Dissertation von Ha Thuc Vien
Start: 2003
End: 2007
Since 1986, the government of Vietnam has adopted a series of economic reforms towards a market-oriented economy. Land reform by allocating land and awarding land titles to individual farm households is the breaking point of these reform policies. At the same time, the government has also launched a series of policies and programs on nature conservation and environment protection, particularly for the upland region in order to achieve long-term sustainable development. Introducing economic reforms and land rights privatization into the uplands of Vietnam was expected to increase the livelihoods of upland farmers and enhance the environment protection. However, a comprehensive understanding about benefits that these policies have brought to upland livelihoods and the environment is still missed. This empirical work seeks to understand a number of issues related to: (1) factors causing a diversity of land privatization outcomes across regions, even households; (2) differentiations in the benefit-distribution of land privatization among communities and households; (3) factors affecting household to benefits from land privatization, as well as livelihood making; (4) degree of effectiveness and sufficiency of land privatization and other related development institutions; (5) interconnectedness between protected areas, land privatization, rural livelihoods, nature conservation and environmental protection, are tackled.
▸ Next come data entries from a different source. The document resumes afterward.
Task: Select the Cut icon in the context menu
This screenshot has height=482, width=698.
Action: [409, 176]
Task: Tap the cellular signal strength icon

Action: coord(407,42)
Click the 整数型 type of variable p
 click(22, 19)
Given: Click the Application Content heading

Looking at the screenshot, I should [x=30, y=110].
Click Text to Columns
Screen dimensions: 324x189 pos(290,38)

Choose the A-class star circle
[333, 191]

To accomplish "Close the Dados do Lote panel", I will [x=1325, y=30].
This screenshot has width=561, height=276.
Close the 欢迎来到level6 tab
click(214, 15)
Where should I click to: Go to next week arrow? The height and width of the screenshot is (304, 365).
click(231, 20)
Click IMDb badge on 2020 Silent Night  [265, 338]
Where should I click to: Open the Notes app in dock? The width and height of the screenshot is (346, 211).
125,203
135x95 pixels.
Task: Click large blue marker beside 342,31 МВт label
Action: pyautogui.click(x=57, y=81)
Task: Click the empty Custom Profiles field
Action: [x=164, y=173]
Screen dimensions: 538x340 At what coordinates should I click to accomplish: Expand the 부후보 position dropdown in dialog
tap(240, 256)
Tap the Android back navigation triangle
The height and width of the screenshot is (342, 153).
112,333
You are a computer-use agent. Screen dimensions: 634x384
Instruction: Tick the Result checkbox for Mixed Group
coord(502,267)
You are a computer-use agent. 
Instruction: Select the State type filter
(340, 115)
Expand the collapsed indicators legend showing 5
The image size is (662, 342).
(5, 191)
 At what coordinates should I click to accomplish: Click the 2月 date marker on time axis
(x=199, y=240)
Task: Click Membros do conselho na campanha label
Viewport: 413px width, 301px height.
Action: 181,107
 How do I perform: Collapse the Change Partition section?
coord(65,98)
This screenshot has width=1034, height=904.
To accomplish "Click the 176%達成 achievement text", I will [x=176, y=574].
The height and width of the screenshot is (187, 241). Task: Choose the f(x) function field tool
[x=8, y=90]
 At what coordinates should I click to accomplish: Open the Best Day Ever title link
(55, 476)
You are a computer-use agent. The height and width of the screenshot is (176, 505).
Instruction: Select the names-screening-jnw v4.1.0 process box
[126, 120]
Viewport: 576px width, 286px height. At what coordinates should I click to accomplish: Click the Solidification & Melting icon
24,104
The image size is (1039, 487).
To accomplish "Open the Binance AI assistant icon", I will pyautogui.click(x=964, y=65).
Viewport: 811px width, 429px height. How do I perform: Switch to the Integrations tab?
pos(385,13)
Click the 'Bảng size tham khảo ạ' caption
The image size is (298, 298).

The empirical analyses from three buffer zone villages of Cat Tien National Park in the Southern uplands of Vietnam have shown that the 1993 Land Law has provided a unique legal framework for privatizing land use rights nationally, but its implementation has produced a diversity of outcomes across localities. Differentiation in land privatisation at local levels, together with protected area regulations, differences in local conditions, households’ resource endowments, access to markets, and productive services have enabled different farm households to pursue livelihood strategies, differently. However, it is found in common that farm households in the study villages tended to undertake livelihood diversification. Moreover, shifts in farm households’ livelihoods to respond to effects of land privatisation, protected areas, and the larger economic institution environment have produced both positive and negative impacts on the rural environment and natural resources.